There are few IT sectors growing as quickly as Latin America’s soon-to-be-worth $3 billion data center market. Last year alone, the rush to provide server space for the region’s burgeoning IT requirements saw tech giants IBM and Google invest in multi-million dollar Latin American data centers, while more new centers sprung up everywhere from Zona Franca business parks in Panama to mountain-top terraces on Caribbean islands off the coast of Venezuela.
For those operating on the business end of Latin American data storage, data center service providers are going through a period of not only expansion but also radical evolution in their business. “The data center environment is undergoing a transformation,” said Agostinho Rocha, Managing Director and VP for Latin America of global IT company and data center specialists Unisys.
Triggered by trends such as the ever-growing reach and importance of mobile technologies and the exponential growth in the quantity of data produced (now 2.5 quintillion bytes every day by IBM’s count), two IT developments are dominating this transformation; Cloud services and Big Data.
One company eagerly capitalizing on these trends in the region is Latin America based data center service providers Synapsis, whose 17% growth in 2011-2012 was predominantly fuelled by expansion in Cloud and Big Data services. The biggest change seen by the company in that period has been the growth of Cloud. “Two years ago, 90% of the infrastructure was dedicated and 10% virtual, Cloud.
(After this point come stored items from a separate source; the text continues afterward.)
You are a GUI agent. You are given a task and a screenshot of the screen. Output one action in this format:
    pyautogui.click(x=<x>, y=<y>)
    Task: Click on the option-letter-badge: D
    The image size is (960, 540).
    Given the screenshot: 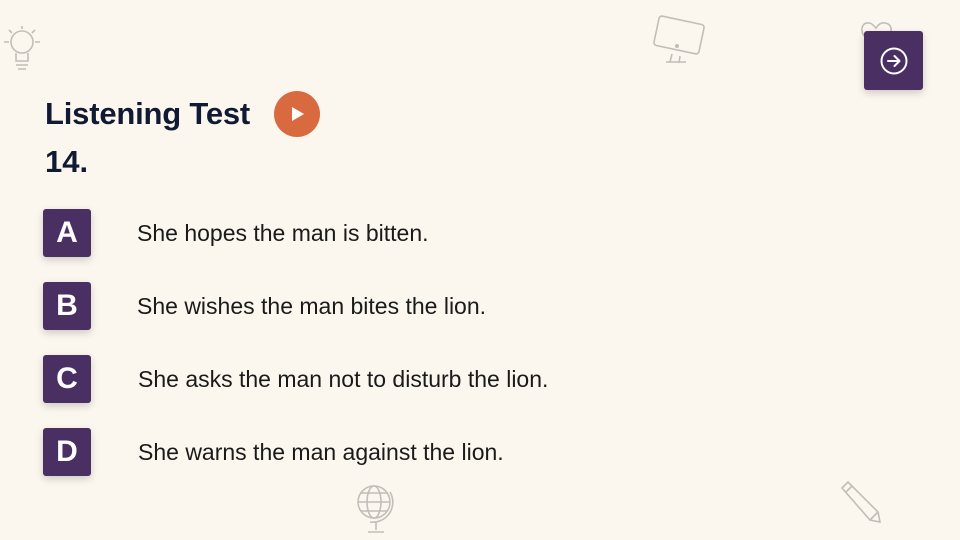 What is the action you would take?
    pyautogui.click(x=67, y=452)
    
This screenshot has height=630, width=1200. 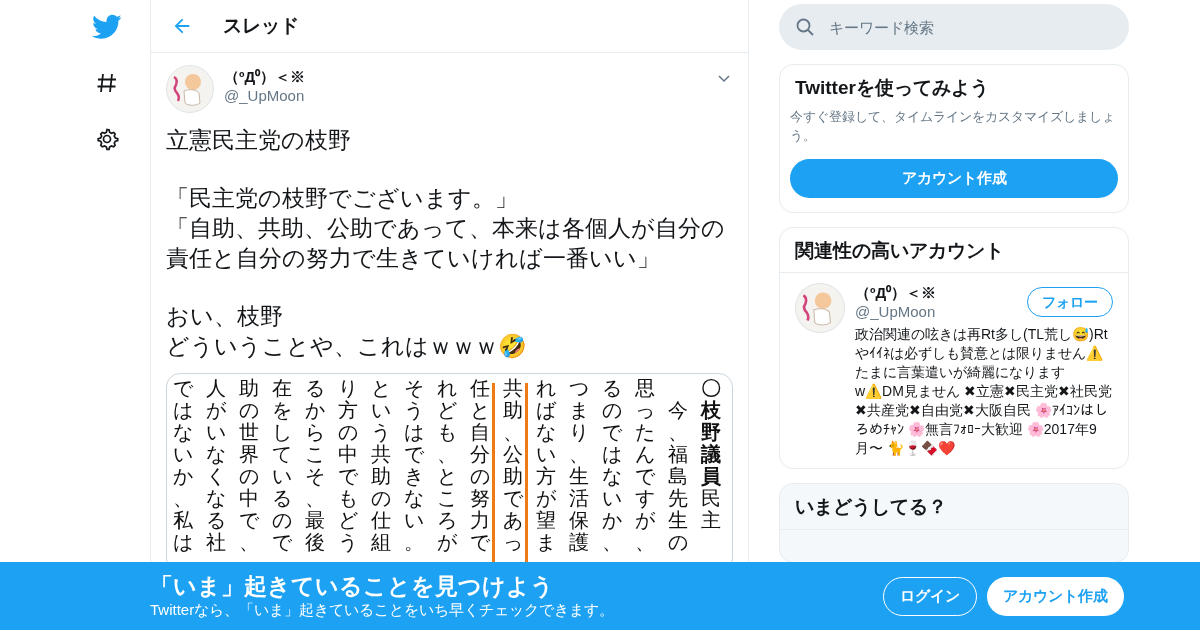 I want to click on document-text: 在をしているので, so click(x=282, y=465).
These days, 60-70% that we have in the data centers and what we offer, is Cloud,” said Jorge Orozco, Synapsis’ CMO and Innovation Officer. “It’s been enormous growth, exponential.”
Cloud & Big Data
The move towards Cloud and Big Data has offered Latin American companies the opportunity to attract new clients by offering solutions based on the same new technologies as service providers around the world, rather than worry about catching up with competitors in developed countries. However, the new technologies have also brought new challenges to the region.
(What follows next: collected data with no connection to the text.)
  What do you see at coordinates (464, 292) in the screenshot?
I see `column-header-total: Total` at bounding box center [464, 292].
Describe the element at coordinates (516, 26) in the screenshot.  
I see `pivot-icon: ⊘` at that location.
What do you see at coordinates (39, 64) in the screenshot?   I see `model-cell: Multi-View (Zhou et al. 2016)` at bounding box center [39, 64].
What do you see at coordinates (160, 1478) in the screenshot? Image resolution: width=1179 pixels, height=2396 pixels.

“Latin America’s biggest challenge is in our ability to train ourselves in new technologies and new applications of technology,” said Rocha of Unisys. “The most difficult step there is in our capacity to get used to new innovations and to have people placed within the sector.”
While Unisys is a global company, with sites from Australia to Venezuela, most Latin American data center operators remain committed to working with clients within the region.
This is true of Synapsis, whose clients base is overwhelmingly Latin American and whose business strategy is focused on providing services to clients operating in different countries across the region. “We want to be the main multi-Latin provider for multi-Latin businesses,” said Orozco, who identified the growth opportunities offered by the region’s economic giants Brazil and Mexico as the company’s primary target markets.
Nevertheless, Orozco believes Latin America has the potential to expand beyond its frontiers. “In the region, there are those with a really good capacity to work in Nearshore and Offshore, and this will involve taking advantage of [low] costs and the abilities of professional Latinos.”
However, with experts pointing to deficiencies in areas such as management capabilities, speed, and bandwidth in the region, Rocha warned against companies looking to compete as a cut-price option instead of addressing these underlying issues. “If we look at the market where cost is the only motivating factor in defining who provides the service, then obviously we are not going to have the same quality and the services are going to stay more localized,” he said.
Power Cuts & Telecom Infrastrcuture
With lingering fears among foreign clients over issues such as telecommunications and power redundancy infrastructure, the public sector also has a critical role to play in attracting outside business, according to Orozco. “It is important to have a regulatory framework and a framework of trust for the industry, that lets businesses trust in outsourcing, in the providers,” he said, highlighting contingency plans as one crucial and often underdeveloped area.
For Orozco, the most important aspect of public sector backing is stability. “If the politicians are changing every four years then every four years it is one step forward and one step back,” he said. “Of course, this still allows businesses to grow but really it becomes opportunistic, tactical and not strategic.
In addition to the opportunities to be found in Brazil and Mexico, Orozco highlighted Chile and Colombia as the countries leading the way in ensuring IT infrastructure is in place for companies looking to expand in the data center sector, with Peru and Argentina snapping at their heels. Nevertheless, he believes Latin America still has a way to go to offer a similar level of service as companies with more developed sectors. “The region is growing, it is improving, but this gap that there is, a lot more has to be done to close it.”